AMENDMENT N°1 TO
Exhibit 10.14.2 |
AMENDMENT N°1 TO
CONSULTING AND INTELLECTUAL PROPERTY (“IP”) AGREEMENT
By and between INTERCEPT PHARMACEUTICALS, INC., a corporation organized and existing under the laws of Delaware, with registered office at 00 Xxxxxxxxxx Xxxxxx, Xxx-Xxxx 00000 XX, XXX (“INTERCEPT”) on the one hand and XXXXXXX XXXXXXXXXXX (“Consultant”), residing at Xxx X. Xxxxxx, 00, Xxxxxxx, Xxxxx 00000, on the other hand:
RECITALS
WHEREAS, INTERCEPT and Consultant have entered into a Consulting and IP Agreement (the “Agreement”);
WHEREAS, the initial Term (as defined in section 7.1 of the Agreement) will end on July 31st, 2012;
WHEREAS, the parties have decided to extend such Term.
NOW, THEREFORE, in consideration of the foregoing premises, INTERCEPT and Consultant hereby agree as follows:
ARTICLE 1:
The Term is extended for a six month period starting on August 1st, 2012 (hereinafter the “Extended Term”).
During the Extended Term, Consultant agrees to make himself available to render the Services, as requested by Intercept at such times and locations as may be mutually agreed and to perform such Services in a professional and workmanlike manner. INTERCEPT will pay to Consultant thirty-seven thousand five hundred euros (€37,500) per quarter for consulting services and Inventions, Know How, Improvements and Patent Rights, respectively, during the Extended Term of this Agreement payable as follows: €37,500 on October 31, 2012 and €37,500 on January 31, 2013.
Based on the results of the work performed during the Extended Term, the parties may decide, by way of an amendment to the Agreement, to further extend the Extended Term for an additional six month period.
ARTICLE 2:
“Research Program” means the written research plan as amended as attached as Exhibit A to this Amendment, setting forth the research activities and services to be conducted by TES and through the Services provided by the Consultant.
Portions of this Exhibit, indicated by the xxxx “[***],” were omitted and have been filed separately with the Secretary of the Commission pursuant to the Registrant’s application requesting confidential treatment pursuant to Rule 406 of the Securities Act of 1933, as amended.
page 1 of 3 |
ARTICLE 3:
Any and all provisions of the Agreement not modified hereinabove shall remain in full force and effect.
In witness whereof, the Parties have executed this amendment by their proper officers as of July 30, 2012.

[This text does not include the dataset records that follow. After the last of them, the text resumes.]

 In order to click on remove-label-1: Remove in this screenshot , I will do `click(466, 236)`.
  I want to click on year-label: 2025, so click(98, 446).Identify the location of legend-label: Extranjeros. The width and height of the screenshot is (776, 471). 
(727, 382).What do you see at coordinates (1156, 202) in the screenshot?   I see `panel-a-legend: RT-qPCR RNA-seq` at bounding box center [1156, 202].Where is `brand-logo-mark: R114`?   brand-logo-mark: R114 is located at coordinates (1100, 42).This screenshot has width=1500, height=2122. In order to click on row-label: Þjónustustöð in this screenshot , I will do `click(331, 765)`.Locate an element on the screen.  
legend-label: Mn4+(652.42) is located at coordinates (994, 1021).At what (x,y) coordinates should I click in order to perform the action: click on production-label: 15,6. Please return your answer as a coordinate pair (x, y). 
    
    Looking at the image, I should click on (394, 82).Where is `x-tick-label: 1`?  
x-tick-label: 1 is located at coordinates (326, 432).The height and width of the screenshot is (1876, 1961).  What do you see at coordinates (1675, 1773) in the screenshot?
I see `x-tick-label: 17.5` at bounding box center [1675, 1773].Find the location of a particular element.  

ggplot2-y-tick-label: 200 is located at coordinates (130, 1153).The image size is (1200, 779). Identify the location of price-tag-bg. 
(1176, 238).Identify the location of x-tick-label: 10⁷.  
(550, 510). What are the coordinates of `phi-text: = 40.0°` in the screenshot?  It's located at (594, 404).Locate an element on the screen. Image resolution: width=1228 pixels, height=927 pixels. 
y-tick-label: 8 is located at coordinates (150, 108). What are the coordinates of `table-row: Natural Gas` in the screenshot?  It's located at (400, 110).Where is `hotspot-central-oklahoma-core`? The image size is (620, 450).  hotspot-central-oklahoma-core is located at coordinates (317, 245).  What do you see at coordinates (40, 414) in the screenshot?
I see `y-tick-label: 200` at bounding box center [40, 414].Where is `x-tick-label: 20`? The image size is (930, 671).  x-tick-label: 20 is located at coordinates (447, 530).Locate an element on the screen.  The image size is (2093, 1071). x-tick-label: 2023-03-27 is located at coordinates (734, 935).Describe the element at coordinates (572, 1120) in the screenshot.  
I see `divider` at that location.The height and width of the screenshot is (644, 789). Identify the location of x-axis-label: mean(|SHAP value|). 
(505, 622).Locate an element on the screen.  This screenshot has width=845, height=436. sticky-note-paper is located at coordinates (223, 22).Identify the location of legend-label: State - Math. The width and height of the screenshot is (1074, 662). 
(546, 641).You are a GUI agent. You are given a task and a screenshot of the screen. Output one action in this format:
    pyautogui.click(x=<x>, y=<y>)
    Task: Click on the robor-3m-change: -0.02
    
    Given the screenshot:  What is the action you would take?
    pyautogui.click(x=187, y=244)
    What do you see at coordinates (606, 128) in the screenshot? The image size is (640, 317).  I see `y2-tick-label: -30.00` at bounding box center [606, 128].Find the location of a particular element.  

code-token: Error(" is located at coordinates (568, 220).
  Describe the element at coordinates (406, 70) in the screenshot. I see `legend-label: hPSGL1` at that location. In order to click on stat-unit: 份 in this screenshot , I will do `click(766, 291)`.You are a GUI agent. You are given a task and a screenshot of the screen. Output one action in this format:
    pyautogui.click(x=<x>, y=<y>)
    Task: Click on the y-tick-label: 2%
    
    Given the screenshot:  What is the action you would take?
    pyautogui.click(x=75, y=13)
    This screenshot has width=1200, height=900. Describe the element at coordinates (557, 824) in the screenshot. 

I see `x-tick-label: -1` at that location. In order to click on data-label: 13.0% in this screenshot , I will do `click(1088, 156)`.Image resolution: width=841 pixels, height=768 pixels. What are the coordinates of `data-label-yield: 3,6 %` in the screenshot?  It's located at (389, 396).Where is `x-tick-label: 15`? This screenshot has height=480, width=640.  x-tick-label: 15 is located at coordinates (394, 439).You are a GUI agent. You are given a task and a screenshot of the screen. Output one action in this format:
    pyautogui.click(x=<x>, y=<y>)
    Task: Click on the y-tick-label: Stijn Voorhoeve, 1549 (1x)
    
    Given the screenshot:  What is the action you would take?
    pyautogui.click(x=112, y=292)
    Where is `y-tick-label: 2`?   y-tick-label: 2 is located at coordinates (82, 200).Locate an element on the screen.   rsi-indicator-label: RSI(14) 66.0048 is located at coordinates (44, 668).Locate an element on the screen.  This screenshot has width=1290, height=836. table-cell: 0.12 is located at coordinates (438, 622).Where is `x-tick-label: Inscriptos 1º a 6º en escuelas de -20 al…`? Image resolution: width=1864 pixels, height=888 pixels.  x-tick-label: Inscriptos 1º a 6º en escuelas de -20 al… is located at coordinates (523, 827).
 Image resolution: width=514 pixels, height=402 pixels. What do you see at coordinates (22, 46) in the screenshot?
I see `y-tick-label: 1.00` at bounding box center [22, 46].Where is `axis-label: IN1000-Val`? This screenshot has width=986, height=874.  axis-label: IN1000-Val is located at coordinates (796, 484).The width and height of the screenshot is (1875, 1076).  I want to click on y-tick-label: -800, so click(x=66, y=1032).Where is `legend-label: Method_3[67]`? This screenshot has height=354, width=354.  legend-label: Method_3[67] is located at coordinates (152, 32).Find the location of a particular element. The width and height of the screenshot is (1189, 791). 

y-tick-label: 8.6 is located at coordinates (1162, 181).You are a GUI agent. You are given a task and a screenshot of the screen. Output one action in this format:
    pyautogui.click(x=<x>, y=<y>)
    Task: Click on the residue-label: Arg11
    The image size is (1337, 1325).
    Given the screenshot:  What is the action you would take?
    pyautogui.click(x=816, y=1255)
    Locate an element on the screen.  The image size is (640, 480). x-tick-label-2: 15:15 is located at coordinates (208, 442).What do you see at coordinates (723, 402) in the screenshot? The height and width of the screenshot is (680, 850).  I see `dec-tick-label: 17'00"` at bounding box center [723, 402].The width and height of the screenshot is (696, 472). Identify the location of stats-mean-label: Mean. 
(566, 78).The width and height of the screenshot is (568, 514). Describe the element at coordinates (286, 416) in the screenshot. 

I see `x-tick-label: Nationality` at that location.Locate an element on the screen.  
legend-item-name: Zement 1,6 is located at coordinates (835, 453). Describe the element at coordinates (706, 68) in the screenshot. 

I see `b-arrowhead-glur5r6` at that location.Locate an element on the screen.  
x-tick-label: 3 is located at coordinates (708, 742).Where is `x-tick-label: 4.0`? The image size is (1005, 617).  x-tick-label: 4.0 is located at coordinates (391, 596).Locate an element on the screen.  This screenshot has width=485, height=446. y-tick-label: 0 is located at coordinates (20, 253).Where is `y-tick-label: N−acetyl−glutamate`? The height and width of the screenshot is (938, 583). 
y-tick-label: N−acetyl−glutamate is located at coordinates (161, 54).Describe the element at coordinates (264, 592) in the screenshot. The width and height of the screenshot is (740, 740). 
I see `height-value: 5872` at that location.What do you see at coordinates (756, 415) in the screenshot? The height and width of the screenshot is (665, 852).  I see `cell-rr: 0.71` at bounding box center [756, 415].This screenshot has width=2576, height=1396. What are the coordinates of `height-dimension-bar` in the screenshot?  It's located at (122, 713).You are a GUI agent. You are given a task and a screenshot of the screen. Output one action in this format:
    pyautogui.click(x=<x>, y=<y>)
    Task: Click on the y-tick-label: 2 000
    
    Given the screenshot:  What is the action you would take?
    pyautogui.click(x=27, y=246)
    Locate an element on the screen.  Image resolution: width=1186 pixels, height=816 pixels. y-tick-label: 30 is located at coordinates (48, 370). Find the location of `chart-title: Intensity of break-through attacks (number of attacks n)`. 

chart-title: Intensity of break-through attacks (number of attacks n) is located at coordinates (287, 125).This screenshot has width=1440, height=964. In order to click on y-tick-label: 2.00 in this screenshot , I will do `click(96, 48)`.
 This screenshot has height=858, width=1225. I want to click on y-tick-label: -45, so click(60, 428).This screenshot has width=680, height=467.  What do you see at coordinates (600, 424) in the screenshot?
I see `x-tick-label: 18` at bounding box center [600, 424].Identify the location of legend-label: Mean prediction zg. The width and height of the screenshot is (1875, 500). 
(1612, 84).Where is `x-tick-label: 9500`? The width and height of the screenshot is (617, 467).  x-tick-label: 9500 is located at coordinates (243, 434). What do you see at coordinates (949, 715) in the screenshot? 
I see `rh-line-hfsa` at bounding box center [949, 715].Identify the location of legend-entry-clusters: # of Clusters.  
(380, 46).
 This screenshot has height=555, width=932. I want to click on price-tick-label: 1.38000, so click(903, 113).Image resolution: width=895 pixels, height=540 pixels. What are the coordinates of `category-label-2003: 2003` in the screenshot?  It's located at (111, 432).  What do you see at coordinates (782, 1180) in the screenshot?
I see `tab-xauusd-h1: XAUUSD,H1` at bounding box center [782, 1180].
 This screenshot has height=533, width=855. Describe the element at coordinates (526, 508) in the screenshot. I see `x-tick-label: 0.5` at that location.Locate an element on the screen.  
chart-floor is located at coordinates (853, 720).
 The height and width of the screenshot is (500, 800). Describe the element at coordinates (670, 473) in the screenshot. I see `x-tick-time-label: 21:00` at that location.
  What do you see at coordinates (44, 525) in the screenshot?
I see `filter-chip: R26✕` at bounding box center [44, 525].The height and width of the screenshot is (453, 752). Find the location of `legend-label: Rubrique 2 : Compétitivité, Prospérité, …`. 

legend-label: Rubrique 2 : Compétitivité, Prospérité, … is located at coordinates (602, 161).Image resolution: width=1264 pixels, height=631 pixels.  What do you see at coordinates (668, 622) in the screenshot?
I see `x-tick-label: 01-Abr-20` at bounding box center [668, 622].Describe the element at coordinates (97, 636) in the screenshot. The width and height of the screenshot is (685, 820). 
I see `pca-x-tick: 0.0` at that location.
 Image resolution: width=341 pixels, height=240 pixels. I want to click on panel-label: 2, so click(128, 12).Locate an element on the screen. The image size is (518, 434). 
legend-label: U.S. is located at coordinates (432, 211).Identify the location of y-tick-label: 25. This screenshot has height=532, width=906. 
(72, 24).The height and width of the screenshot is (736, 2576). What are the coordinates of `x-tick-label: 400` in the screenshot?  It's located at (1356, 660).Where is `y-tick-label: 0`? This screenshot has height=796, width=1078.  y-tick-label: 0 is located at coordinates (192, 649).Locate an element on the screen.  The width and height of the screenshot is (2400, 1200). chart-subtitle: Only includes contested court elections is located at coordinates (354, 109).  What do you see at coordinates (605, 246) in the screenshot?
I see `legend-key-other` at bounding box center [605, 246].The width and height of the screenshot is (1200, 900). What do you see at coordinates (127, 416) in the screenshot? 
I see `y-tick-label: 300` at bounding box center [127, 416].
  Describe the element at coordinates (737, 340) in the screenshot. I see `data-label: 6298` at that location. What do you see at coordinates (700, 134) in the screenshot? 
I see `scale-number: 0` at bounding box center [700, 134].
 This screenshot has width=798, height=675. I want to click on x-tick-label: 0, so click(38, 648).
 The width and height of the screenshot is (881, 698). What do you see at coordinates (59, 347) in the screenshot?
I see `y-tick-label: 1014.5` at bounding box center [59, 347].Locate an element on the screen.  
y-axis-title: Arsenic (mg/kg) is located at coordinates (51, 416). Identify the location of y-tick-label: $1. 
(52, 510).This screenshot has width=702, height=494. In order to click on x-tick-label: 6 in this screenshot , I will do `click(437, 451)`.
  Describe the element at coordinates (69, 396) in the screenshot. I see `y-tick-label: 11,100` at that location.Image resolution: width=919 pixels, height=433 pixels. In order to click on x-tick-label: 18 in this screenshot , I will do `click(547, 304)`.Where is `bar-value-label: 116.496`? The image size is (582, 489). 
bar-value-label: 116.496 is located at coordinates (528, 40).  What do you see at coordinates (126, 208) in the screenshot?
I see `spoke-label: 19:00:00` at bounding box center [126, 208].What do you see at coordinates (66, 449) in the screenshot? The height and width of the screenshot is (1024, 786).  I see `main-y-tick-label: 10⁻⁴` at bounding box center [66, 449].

INTERCEPT PHARMACEUTICALS, INC.
/s/ Xxxx Xxxxxxxxx
Name: Xxxx Xxxxxxxxx
Title: President and Chief Executive Officer
CONSULTANT
/s/ Xxxxxxx Xxxxxxxxxxx
Name: Xxxxxxx Xxxxxxxxxxx
Portions of this Exhibit, indicated by the xxxx “[***],” were omitted and have been filed separately with the Secretary of the Commission pursuant to the Registrant’s application requesting confidential treatment pursuant to Rule 406 of the Securities Act of 1933, as amended.
page 2 of 3 |
Exhibit A
INITIAL ACTION PLAN
[***]
Portions of this Exhibit, indicated by the xxxx “[***],” were omitted and have been filed separately with the Secretary of the Commission pursuant to the Registrant’s application requesting confidential treatment pursuant to Rule 406 of the Securities Act of 1933, as amended.